Saturday, May 23, 2009

Myriads of Soldiers

Over at mormonheretic someone made a comment suggesting that numbers in the Book of Mormon could mean specific units instead of an exact count. I was somewhat surprised and skeptical of that notion....Until I was studying some Xenophon today.

Xenophon's book, The Anabasis, recounts the story of Ten Thousand Greek soldiers that were trapped deep in Persian territory and had to fight their way out. In that book, the Greek root of the word myriad actually refers to a Greek unit of ten thousand men. I only mention it because today we use myriad in an adverbial sense, such as "the myriad fish in the ocean". And it can also be used as a noun, as in the "myriads of soldiers". In both instances the original usage of myriad, meaning ten thousand is lost and replaced with an approximate use of the word.

Now I can see a case where the Book of Mormon uses a reformed Egyptian word that has colloquial meaning, but Joseph Smith translates the term literally into a number. It would be as though a modern translator took the opposite of what happened to myriad, they took a phrase that now means "many people" and literally translated it to ten thousand.

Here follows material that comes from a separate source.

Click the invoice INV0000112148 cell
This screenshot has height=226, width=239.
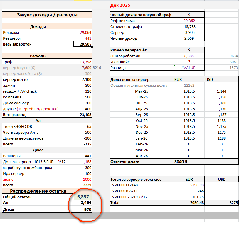[124, 185]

Thus there is one more nuance added to our understanding of numbers in the Book of Mormon. There is evidence from classical western sources that a specific term for a military unit can change meaning through time. I appreciate Firetag for raising the original question and I hope to see some of his research soon.


Mormon Heretic said...

Thanks for the shout-out. I do remember asking a seminary teacher why the number 40 was used so much. It rained 40 days and nights, the children of Israel wandered 40 years, etc. My teacher said the number 40 also had the symbolic definition of "trials".

Anonymous said...

You're welcome, Morgan. Although I don't dignify what I did to make the suggestion as research. I know what it takes in the way of "self-cross-examination" to get something ready for peer review, which, again, is why I want the specialists to get involved in such questions and welcome the purpose of this site.


Anonymous said...

John E. Clark,"Archaeology, Relics, and Book of Mormon Belief"

"The final battle at Cumorah involved staggering numbers of troops, including Nephite battle units of 10,000. Aztec documents describe armies of over 200,000 warriors divided into major divisions of 8,000 warriors plus 4,000 retainers each. One battle involved 700,000 warriors on one side.[30] The Aztec ciphers appear to be propagandistic exaggeration; I do not know whether this applies to Book of Mormon numbers or not."

Morgan Deane said...

Thanks P.A. That is a good article.

Anne Kammeyer said...

John Kammeyer says: I went through the Battle of Cumorah from a logistical perspective, and concluded it could not have involved millions of Nephites. Using Iron-Age European farming practices, 2 million Nephites would need something like 10,000 square miles to live on, under the best of circumstances. Given the available acreage at the Cerro el Vigis, 230,00 people is more realistic.